OE2016

Orçamento corre "evidentes riscos de incumprimento"

Orçamento corre "evidentes riscos de incumprimento"

A Unidade Técnica de Apoio Orçamental considerou esta quinta-feira, que o esboço do Orçamento do Estado para 2016 apresentado "corre evidentes riscos de incumprimento" quanto ao ajustamento estrutural.

Na sua análise preliminar ao esboço do OE2016, a que a Lusa teve hoje acesso, a Unidade Técnica de Apoio Orçamental (UTAO) refere que, "tendo em consideração as Recomendações do Conselho de 2015 relativas ao Semestre Europeu, o esboço do OE2016 corre evidentes riscos de incumprimento ao nível do ajustamento estrutural".

Isto porque, justificam os técnicos independentes que apoiam o parlamento, Portugal não está apenas obrigado a cumprir o limite de 3% do défice orçamental, está também vinculado a "um conjunto de regras orçamentais numéricas que introduzem restrições adicionais, nomeadamente ao nível da redução da dívida pública, ao nível da taxa de crescimento da despesa pública e também ao nível do défice estrutural e da sua convergência para o objetivo de médio prazo", que no caso de Portugal é de défice de 0,5% do PIB (Produto Interno Bruto) potencial.

Por isso, a UTAO considera que "pode antecipar-se desde já a existência de um incumprimento ao nível da regra da variação do saldo estrutural", que exclui os efeitos do ciclo económico.

Além disso, os técnicos independentes entendem que "muitas das medidas identificadas pelo Ministério das Finanças como 'one-off' não cumprem os requisitos para serem identificadas como tal" e enumera mesmo as "diversas irregularidades" quanto à consideração destas medidas como medidas extraordinárias.

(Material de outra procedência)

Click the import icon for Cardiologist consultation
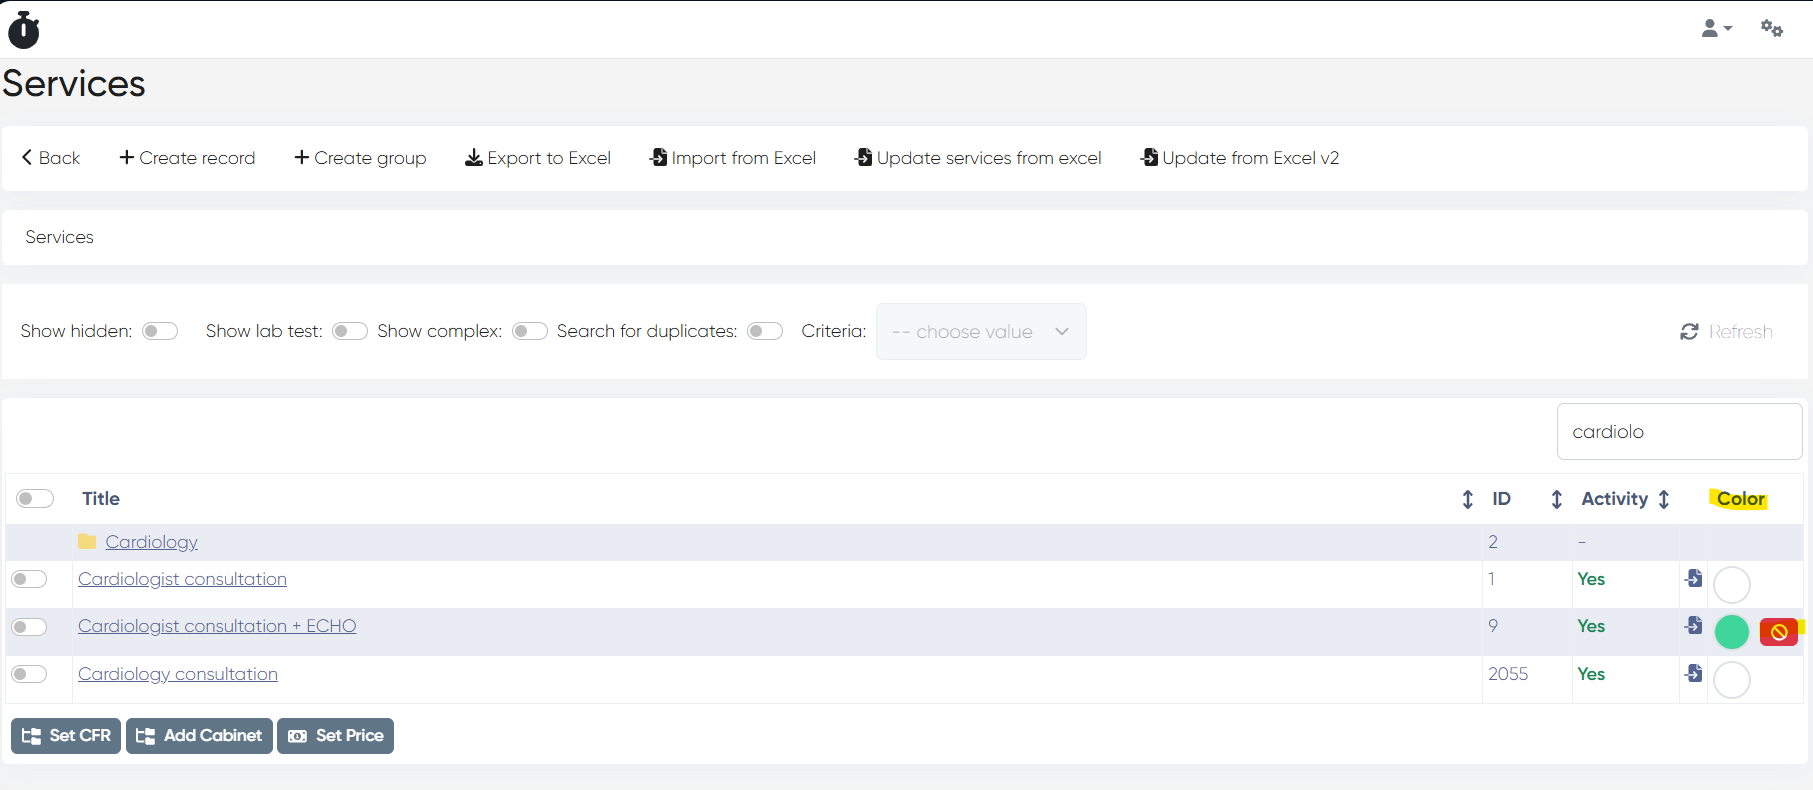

De acordo com a UTAO, "são incluídas medidas que foram igualmente consideradas como medidas discricionárias, tais como o efeito da reposição das reduções salariais ou devolução da sobretaxa de IRS, entre outras" e são também "identificadas medidas de aumento de despesa (portanto, aumento do défice) que não se enquadram nas regras definidas por não serem pontuais", além de serem identificadas medidas de redução de receita (portanto, aumento do défice) face ao ano anterior que "também não respeitam as referidas regras".

No seu conjunto, estas medidas que o ministério tutelado por Mário Centeno classificou como sendo 'one-off' "totalizam 1,7% do PIB em 2015 e 1% do PIB em 2016", estima a UTAO.

Os economistas desta Unidade Técnica advertem que "a identificação indevida de medidas 'one-off' de agravamento do défice orçamental - isto é, operações que aumentam despesas ou diminuem receitas - contribui para melhorar artificialmente o esforço orçamental, interferindo com a medição da variação do saldo estrutural conforme estabelecido no Pacto de Estabilidade e Crescimento".

A UTAO estima que, se forem consideradas apenas as medidas que habitualmente a Comissão Europeia e o Conselho de Finanças Públicas classificam como extraordinárias, "o défice estrutural subjacente ao esboço de OE2016 aumenta em 2015 e 2016, em vez de diminuir".

Segundo os técnicos, olhando apenas para estas medidas que normalmente estas duas entidades consideram como extraordinárias, "o défice estrutural subjacente ao esboço do OE2016 agrava-se em 2015 e novamente em 2016, passando de 1,7% para 2,1% do PIB potencial".

Isto significaria que se alarga em 0,4 pontos percentuais do PIB potencial a distância relativamente ao objetivo de médio prazo, que é de alcançar um défice estrutural de 0,5% do PIB potencial".

No esboço do OE2016, que o Governo já enviou para Bruxelas e para a Assembleia da República, o executivo previu uma melhoria do défice estrutural de 0,2 pontos percentuais do PIB potencial, atingindo os 1,1% este ano.

A concretizar-se esta previsão do executivo, ela "revela-se insuficiente relativamente ao estabelecido na Lei de Enquadramento Orçamental e no Tratado Orçamental", uma vez que o objetivo e que "o saldo estrutural convirja para o objetivo de médio prazo através de um ajustamento anual mínimo de 0,5 pontos percentuais do PIB potencial".

Nas recomendações feitas a Portugal em julho, Bruxelas tinha indicado que o esforço de consolidação estrutural de Portugal deveria ser de 0,6 pontos percentuais do PIB percentual, pelo que o esforço anunciado pelo Governo se afigura inferior ao recomendado pela Comissão.